I think you actually did hint at it. You didn't ask it as a question, but one thing that you said was, I was kind of pretty offline for a while. And even though as a trans person, you have this kind of continuity between your pre-transition life and post-transition life. It almost felt like, that I couldn't carry the persona online, because online is a persona. I don't think the online is a hundred percent reflection of how we feel at all moments.

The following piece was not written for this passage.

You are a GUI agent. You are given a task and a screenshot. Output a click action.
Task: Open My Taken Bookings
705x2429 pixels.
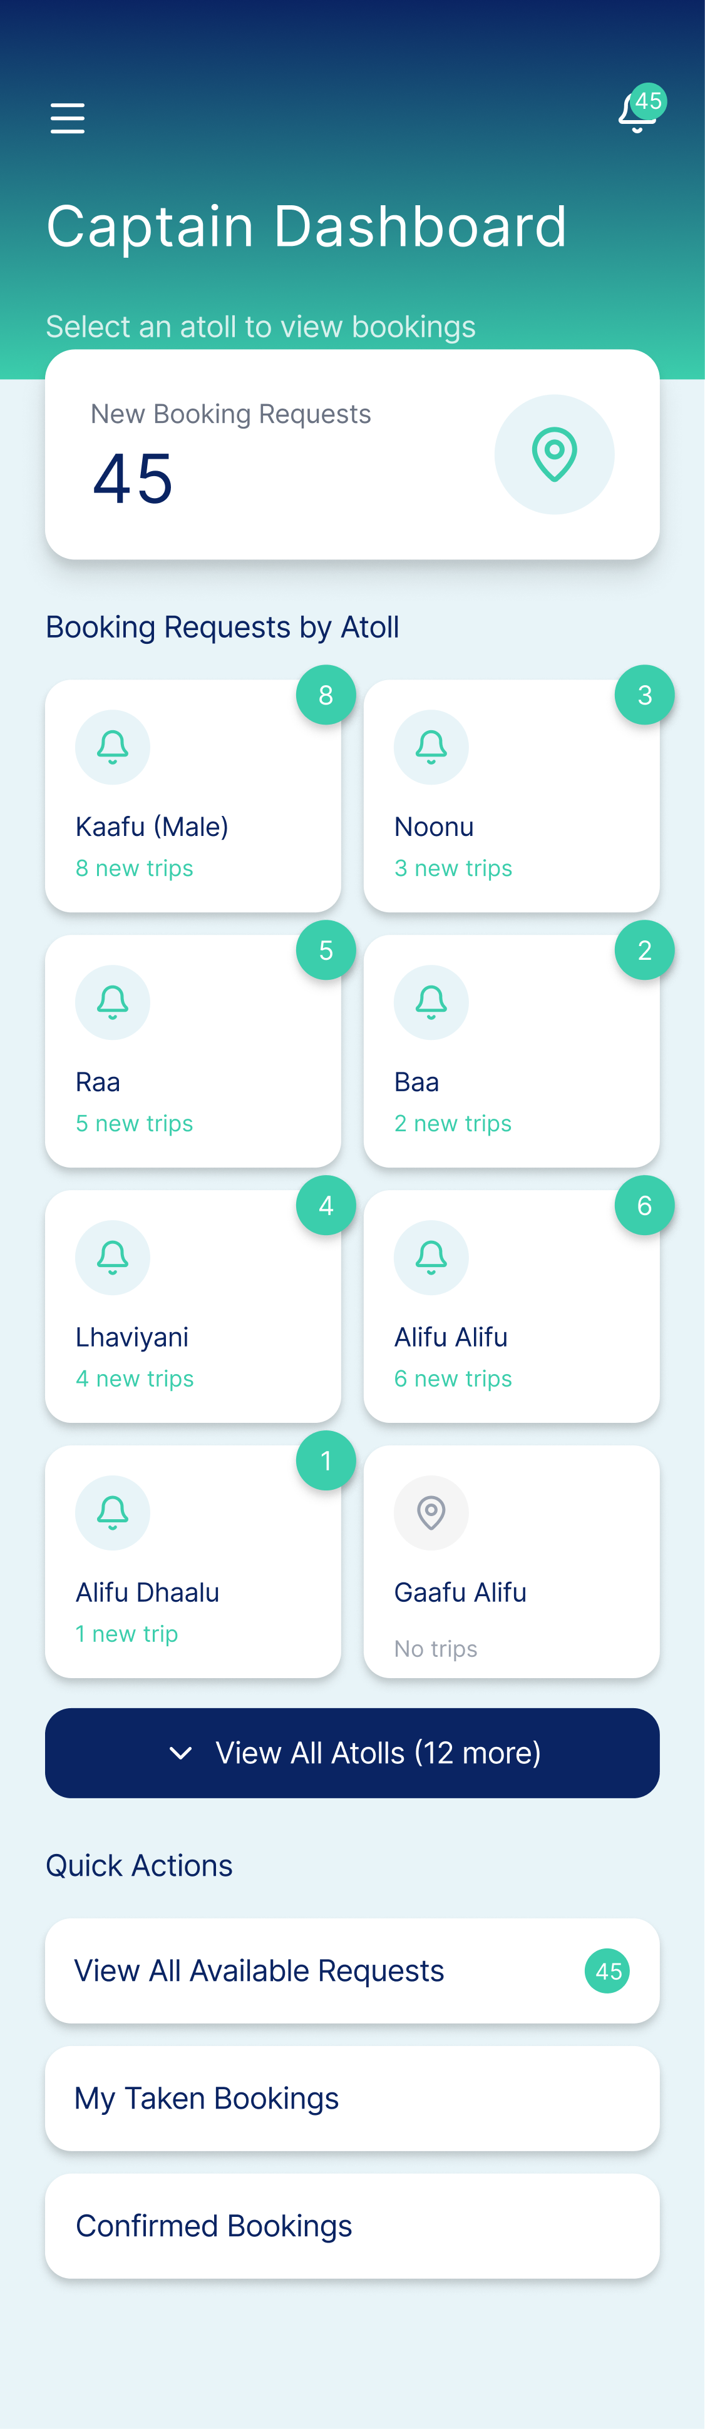[x=352, y=2098]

And I think the reason to go offline, I actually paused all my accounts at that point: Twitter, Instagram, I just have WhatsApp or whatever left. It just felt like I couldn't really carry that person. I couldn't relate to it. And I think MagicBell is again similar. I could have continued with SupportBee, but it almost felt like a different person started it. And I didn't really relate to that person or the choices that person had made. And this is a difficult one to say, because in some ways I do own up to everything I've done. But at the same time, where I do have a choice, I don't really want to live by the choices I made 10 years back.

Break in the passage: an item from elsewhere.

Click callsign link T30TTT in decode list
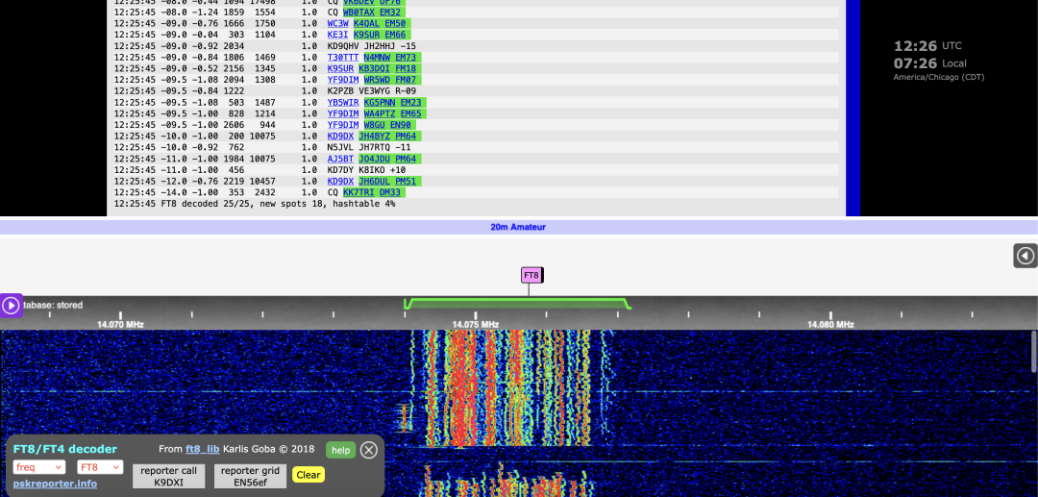 pos(343,58)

And so I think the online perch that I had or moving onto MagicBell was in some ways just giving myself these opportunities to start afresh and make new decisions and not be held back by what I said 10 years back or the choices I made. And so, yeah, not really a question, but I just wanted to expand on that.

Jeremiah McVay:

And I think that makes a lot of sense. Well, I appreciate the chat. I hope you enjoyed it as well.

Hana Mohan:

I enjoyed it a lot. Thank you so much.

Jeremiah McVay:

That was our first chapter in telling the story of the people behind MagicBell. In our next episode, we'll hear from Alex Reed, Chief Commercial Officer for Vsimple, as we begin to tell the story of the people who use MagicBell.